- **What needs to be done**
Give as output the line that contains "This screenshot has height=1000, width=462.", followed by every remaining line of the entries, unchanged and with nothing added.

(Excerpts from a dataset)
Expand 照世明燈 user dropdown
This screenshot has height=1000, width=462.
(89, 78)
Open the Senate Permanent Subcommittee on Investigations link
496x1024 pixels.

- **Written solution**
This screenshot has height=1000, width=462.
(89, 78)
Open the Senate Permanent Subcommittee on Investigations link
496x1024 pixels.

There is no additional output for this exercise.